What other classes/objects are we likely to need?

 - Study

 - Contributor and a Role CV

 - Notes class

Need something like 2.x Study

Stats agencies may not need Study

Michelle looked at DDI Lite and the “Archives using” column and cut out unused elements. She cut down the DDI-LITE profile even further to suggest items that we think are essential.

Variable description looks like not being used by archives but we know we need that

Column E has mapping to DDI4

Can we come up with an (incomplete list of methodologies that we need)?

Last meeting: Discussion on methodology. We discussed the need for a reference document or a descriptive statement that we may wish to refer to for describing a methodology. We may have a need for a more detailed description, or even a call to a process, but this is an initial high-level description only.

- Distinction between Usage (in the Methodology model) and a text description (what we are considering here). We would have a reference to the more detailed usage.

- This will be raised by DG, LH and OH in the modelling group for a preferred approach.

How do we handle a short descriptive statements in the codebook?

A codebook will not necessarily have the detail to drive a process. What would a template have?

There is usage in the methodology model but this is something higher level than that.  A codebook would then have a reference to the more detailed metadata.

Does the modeling group have a preferred approach to this?

Bring this up at the modeling meeting tomorrow.

What in DDI4 corresponds to the note in DDI-C?


  • Variables

Do we want to reproduce the variable cascade in a codebook? Could it just be the IV? Or will we need the references to further up the cascade - RV and CV

In the current DDI4 model we have references in the InstanceVariable to RepresentedVariable and ConceptualVariable

The discussion of the Variable use lead naturally into the link from Variable to Question. And there are also Variables do NOT have Questions (e.g. derived variables, instrument measures, etc.)

What do we really want to be supporting in the Codebook view? Steve and Michelle to develop usecase(s) to identify requirements.

What about references to reuse of other's materials/variables/etc.

Larry suggests that the codebook should be able to reference such content, where it is available. The question becomes how to do that referencing, and to what extent?

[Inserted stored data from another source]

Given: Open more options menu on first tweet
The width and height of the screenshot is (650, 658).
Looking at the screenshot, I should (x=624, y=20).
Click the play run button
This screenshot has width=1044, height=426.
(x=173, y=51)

Steve and Jon's query is what form would that codebook take?

Question mode has an impact – do we want to record this in a codebook.

In multi-mode surveys in a codebook there could be different forms of the questions for each mode.

Example BLS CES – multiple modes the codebook would need to account for all of that.

When people think variables they think questions in the DDI2 world

In DDI2 can’t really describe an instrument. Many variables don’t come from questions.

A variable focus is more general than a question focus and should be our focus.

DDI2.5 moves to a variable focus.

How far should we move into a focus on questions?

Steve and Michelle will put together a use case.

Is a reference to Represented etc meaningful unless there is a repository containing it.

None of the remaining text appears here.